DEATH…A PORTAL TO UNDERSTANDING LIFE
Another transcendental experience was my mother dying in my arms after a years-long battle with breast cancer. You're right there at the portal in such moments… so close to that liminal space between life and death. So, again, there's something about death that can teach us about living life.
Before my yoga and somatic dance career, I used to be a filmmaker (making films is actually something I’m returning to… more on that later.) I’ve long been fascinated about the topic of death, I even once made a short film about how a little girl deals with the death of her older sister. It was eventually licensed to the U.S. Department of Education for distribution to public school systems for use as a curriculum tool to help young folks deal with bereavement.
When it's our time to meet that transition—now I'm speaking anecdotally from my experience now and I'm not sure if this happens to everyone—but I was amazed by how what we practice can show up at that portal of transition from life to death.
A STORY OF HOME
My story with Brazil is a story of home. I'm of mixed race. I knew my father was also mixed, but I had no connection with the black side of my family until 2015 (again another story for another time). I was raised in white spaces and growing up, I sometimes felt awkward and out of place with my dark features, full nose and “frizzy” hair. In 1989 when I stepped off a plane in Rio de Janeiro, Brazil for the first time I was stunned… Everyone looked like me! I had never experienced that feeling of walking into a space and not being the person who didn't look like everybody else growing up.
I was born in New York City where I lived until I was 8 years old when my mother and I moved to Los Angeles. I was raised by a liberal mother with a certain diversity of influence around me.
But at 12 years of age, I was sent to a small suburb outside of Kalamazoo Michigan to live on my grandmother’s 100 acre farm. It was when I experienced my first encounter with racism. It was shocking to me because I did not understand yet what racism even was. I did not understand why kids were hitting me, spitting on me and calling me “half-breed” and the n-word. And while I implored my mother to let me return to Los Angeles, I couldn’t because she had been so severely injured in a car accident and could not care for me at the time.
It was from that moment on that I realized that I was “other”. That was my box… not Black… not White… “Other”.

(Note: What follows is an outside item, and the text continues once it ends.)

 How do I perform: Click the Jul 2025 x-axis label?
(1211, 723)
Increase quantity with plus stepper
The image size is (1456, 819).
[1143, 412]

Fast forward to me at 27 descending from that plane into Rio… I was no longer “other”. Rather, I looked like everyone else and for the first time, I knew what home “culturally” felt like.
My then-boyfriend was a Brazilian anthropologist who took me to Bahia where he was conducting fieldwork. I was introduced to Afro-Brazilian culture, which opened up for me another level of enduring connection and belonging. Today my embodied leadership and yoga teacher training program, Liquid Asana, is based in São Paulo and serves a diversity of communities, including providing 100% scholarships to under-representedand marginalized black and lgbtq+ communities so that they can take the tools of embodiment, self/co-regulation and leadership back to their communities.
THE VALUE OF YOUR ART
The only way to get to the other side is to go through… to just keep going. Because yes, the alternative is to die with our music left inside. If it's the last thing I do, I will tell my story… through dance, through poetry, through music, through film, through connection and through the weave lived experience.
If I am to leave you with one message about your art, it is this. The value of your art is in its own existence, full stop. Independent of how that art is consumed. My provocation to you and to myself is to tell your story, resist the temptation to try to fit into a "market" and stop comparing your art with other other expressions. We're so conditioned by commodification that it can really fuck up our creativity.
So just let your art exist. Just let it fucking exist.